Entries shown
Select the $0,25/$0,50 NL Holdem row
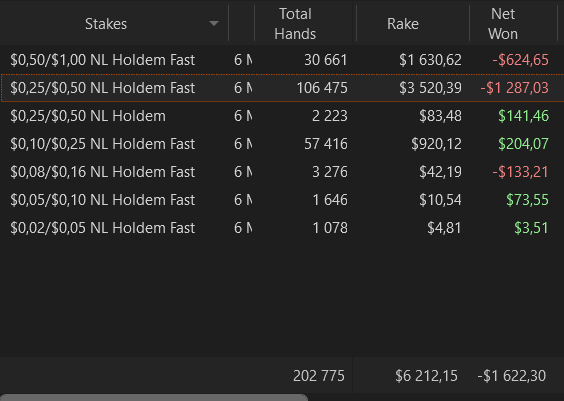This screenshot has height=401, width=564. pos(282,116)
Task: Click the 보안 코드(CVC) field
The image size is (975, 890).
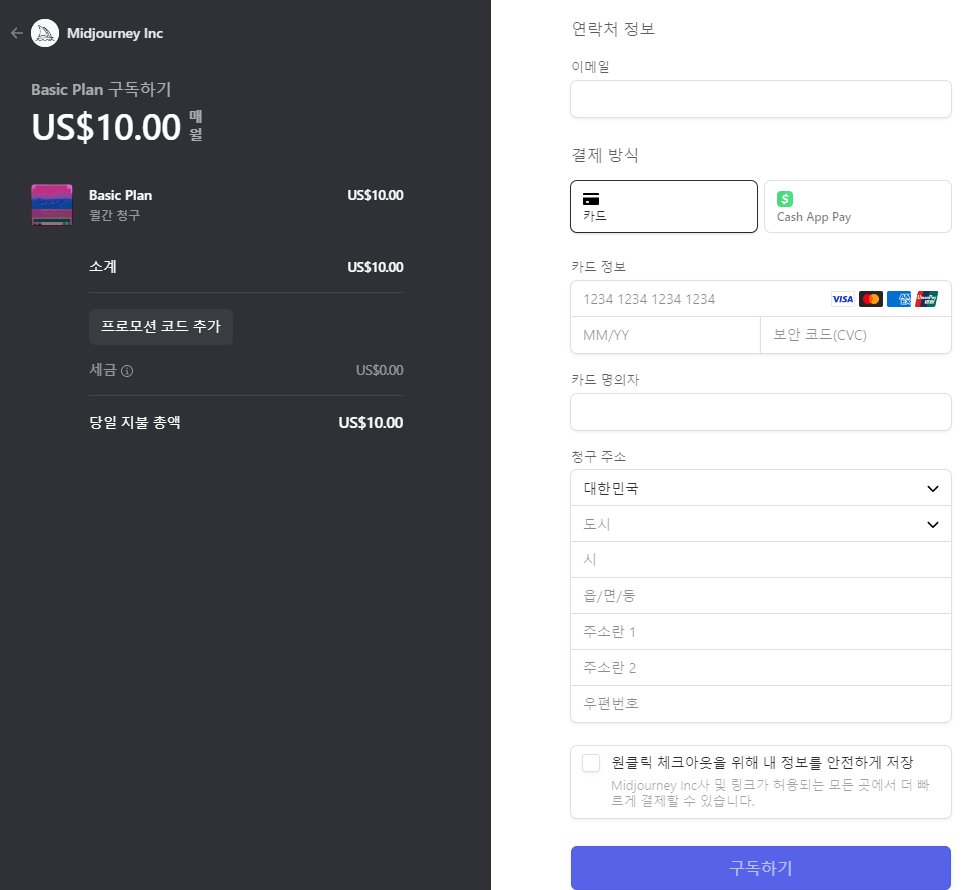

* * *

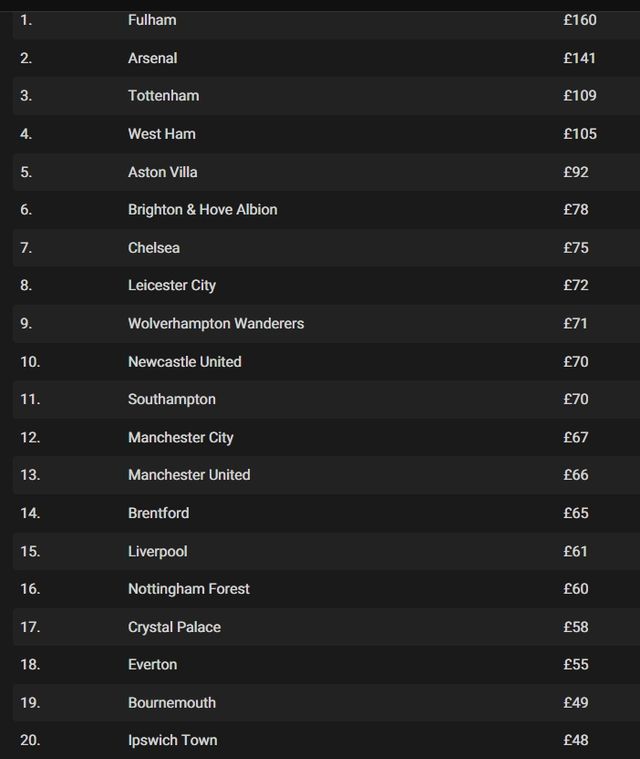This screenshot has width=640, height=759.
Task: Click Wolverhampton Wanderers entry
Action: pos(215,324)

* * *

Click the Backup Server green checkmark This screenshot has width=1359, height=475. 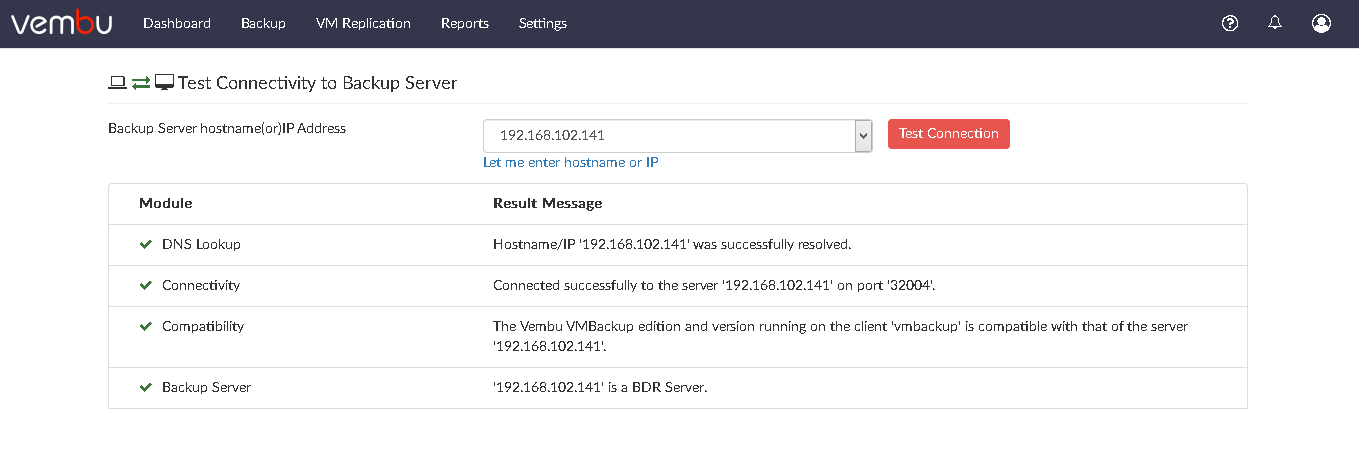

Your objective
Using the entries above, give again exactly the lines from the line holding "Task: Click the 보안 코드(CVC) field" through the line holding "The image size is (975, 890).". Include both end lines and nothing else.

Finished exercise
Task: Click the 보안 코드(CVC) field
The image size is (975, 890).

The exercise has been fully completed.